Tuesday, June 14, 2011
I have just returned from Italy, where I gave the graduation address for the Master of Civic Education program at the Ethica Institute in the charming city of Asti. It was a wonderful opportunity to engage some of Italy's most gifted and promising young intellectuals. Ethica is performing a great service to the Italian nation by promoting the rigorous and appreciative study of civic values that must be in place if a regime of republican liberty is to be sustained. Scholars representing a spectrum of political viewpoints are assisting in the project. Students at Ethica have the great advantage of hearing the best arguments that can be made on different sides of questions that are at the center of Italian politics today. It is often lamented by public spirited Italians that civic discourse in their nation has degenerated into the rankest forms of partisanship. They say that political discussions frequently amount to exchanges of insults and other forms of verbal abuse. Ethica is doing something to change that. Its efforts deserve praise and support.
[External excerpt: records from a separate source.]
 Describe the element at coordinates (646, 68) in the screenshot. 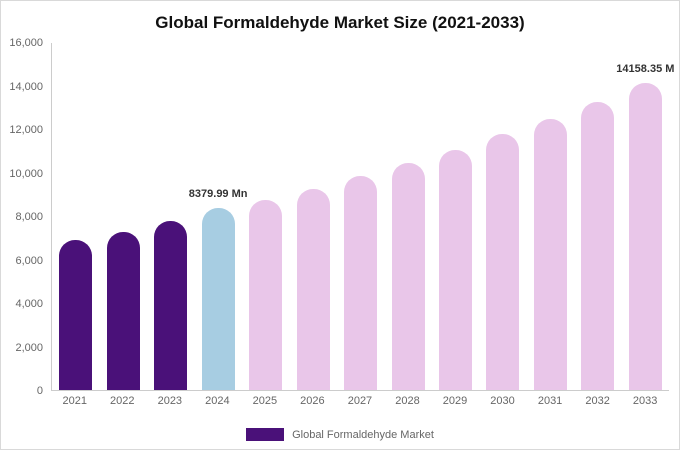

I see `bar-value-label: 14158.35 M` at that location.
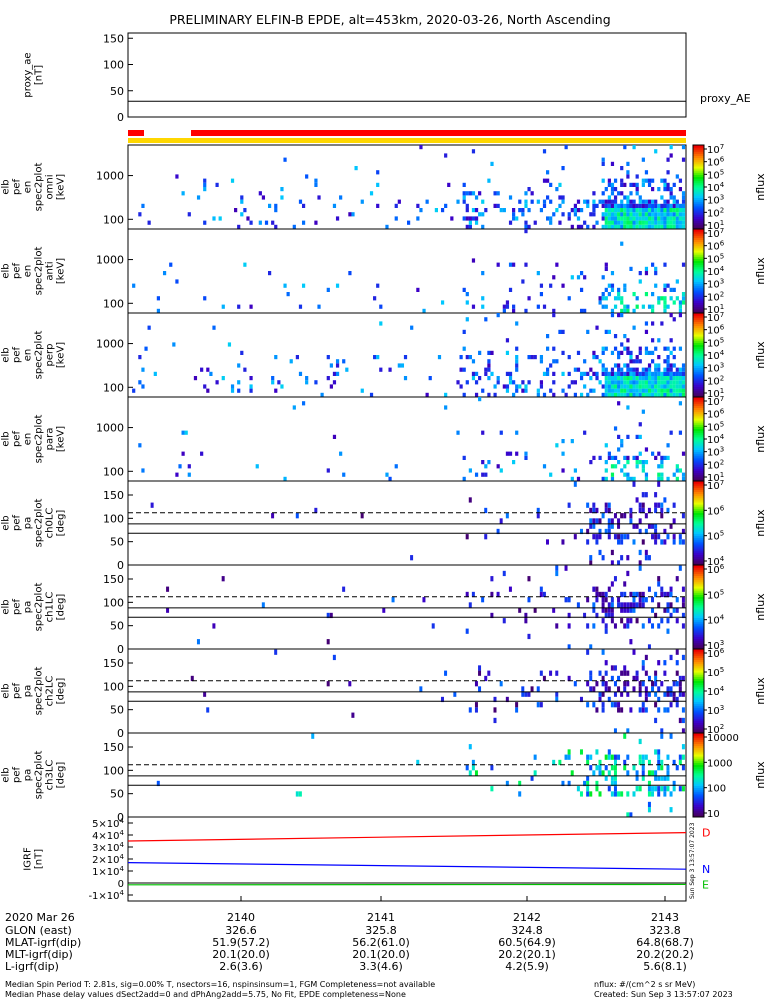 The width and height of the screenshot is (775, 1000). I want to click on colorbar-tick-label: 106, so click(716, 246).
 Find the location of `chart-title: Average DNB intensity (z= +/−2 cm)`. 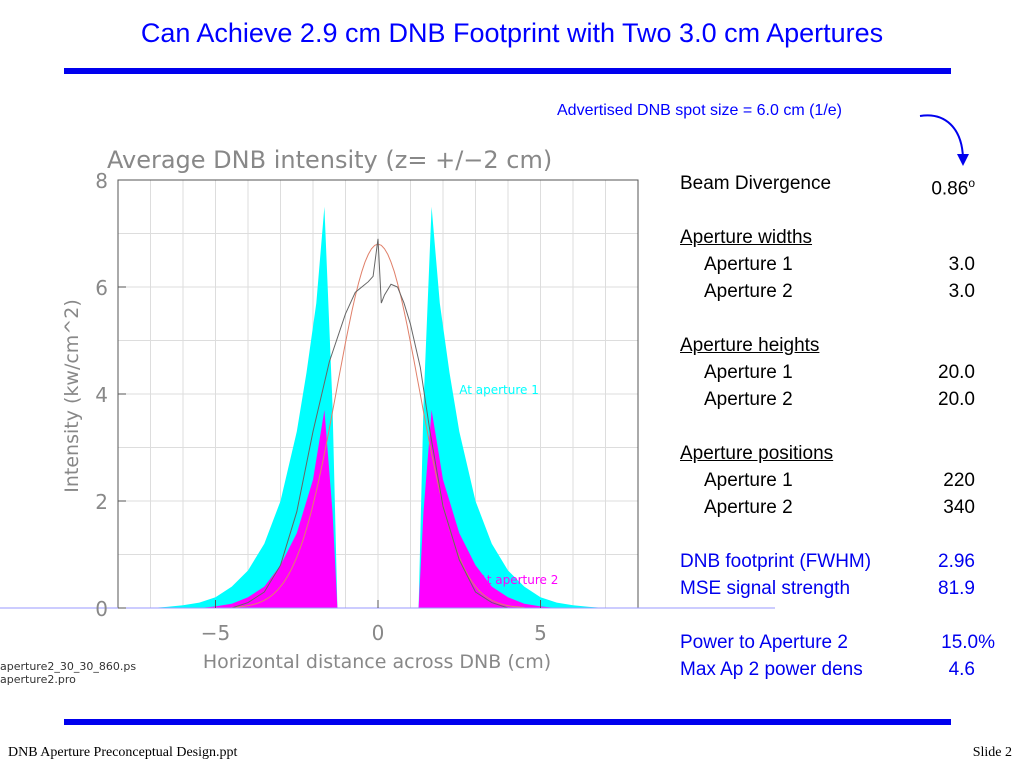

chart-title: Average DNB intensity (z= +/−2 cm) is located at coordinates (330, 160).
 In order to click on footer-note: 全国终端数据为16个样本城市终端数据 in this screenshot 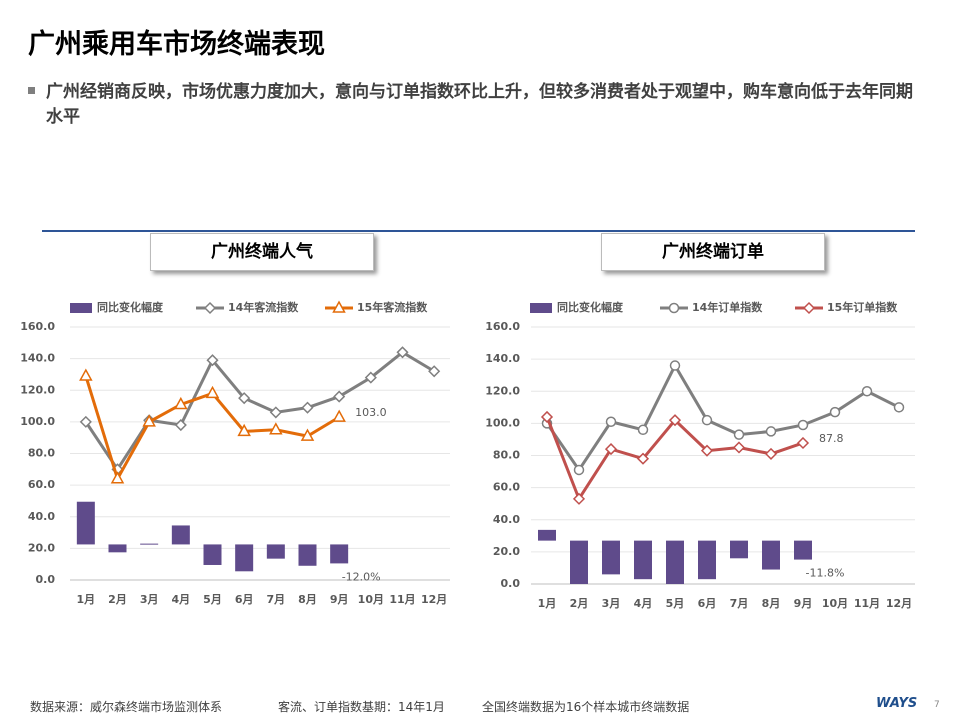, I will do `click(586, 707)`.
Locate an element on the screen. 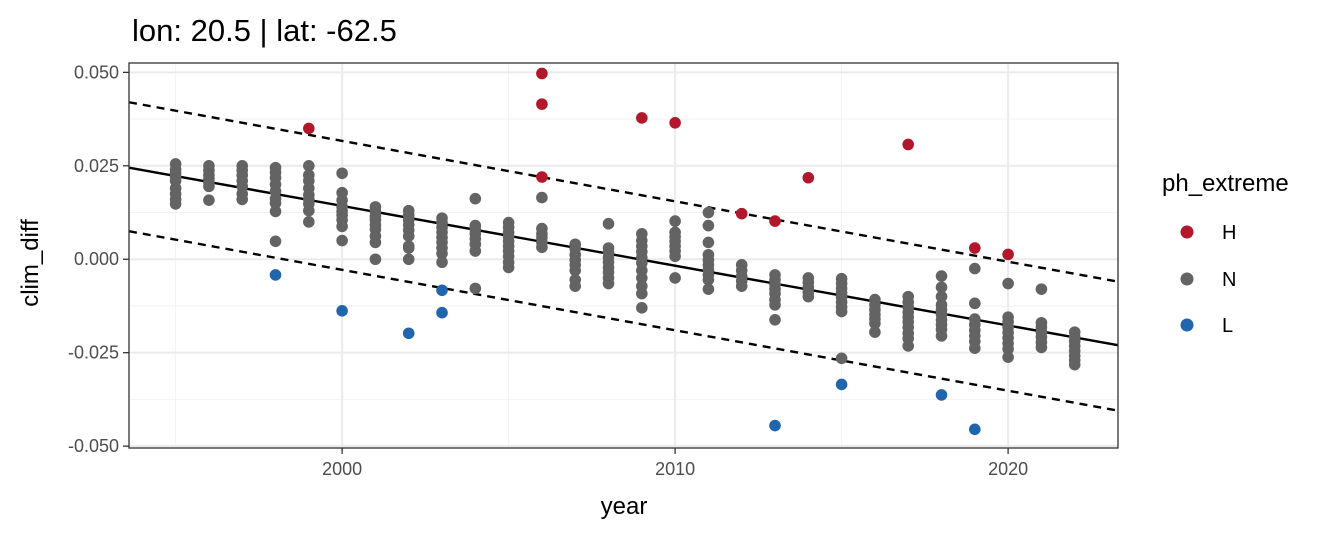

While in Italiy, I also had the opportunity to participate in a debate with my dear friend and colleague Maurizio Viroli at the Collegio Milano. Professor Viroli is a distinguished scholar of the history of political thought. The debate concerned a topic that is of vital interest to Italians as well as Americans: religion and politics. Professor Viroli, though a confirmed secularist and man of the left, spoke so much truth and good sense that I had trouble finding points to disagree with him about! I suspect that his very positive evaluation of the role of religious faith in civic life scandalized some European secularists in the audience. He skillfully used the work of Harvard political scientist Robert Putnam to support his position. As I said to the audience, I mainly felt like shouting "Amen, brother. Hallelujah!"
Curiously, the one major point of disagreement between us turned out to be about the interpretation of a passage in the Bible. Almost in passing, I offered an interpretation of the teaching of Genesis that man is made in the image and likeness of God that stressed the God-likeness of the human capacities for reason and freedom. Following Aquinas---an Italian, of course---I proposed that our dignity as human beings is anchored in our nature as free and rational creatures. (By "rational" I mean, and Aquinas meant, the rich, Aristotelian conception of rationality, not the thin modern conception that instrumentalizes reason and reasoning and reduces rationality to a form of calculation or even computation.) Professor Viroli rejected that interpretation, proposing instead that the Biblical claim is that man is God-like in his capacity for caritas (charity, love). My rejoinder was that caritas or love is properly understood, not as something standing in contradistinction to reason and reasoning, but fundamentally as a rational power. (This strikes some modern ears as odd, mainly because so many people have bought into the instrumentalized, and thus impoverished, understanding of rationality as basically a form of calculation.) Love is not primarily a matter of feeling or emotion, but rather an act of the will (which, as Aquinas rightly noted, is a rational appetite). To be sure, love has its affective dimensions, but it is above all an activity---the active willing of the good of the other for the sake of the other. It is not an accident that love (like laughter) is an activity of rational creatures.
Italy is my ancestral homeland on my mother's side. That made it a special joy to be there, discussing issues of the deepest human meaning. (The food was pretty amazing, too!)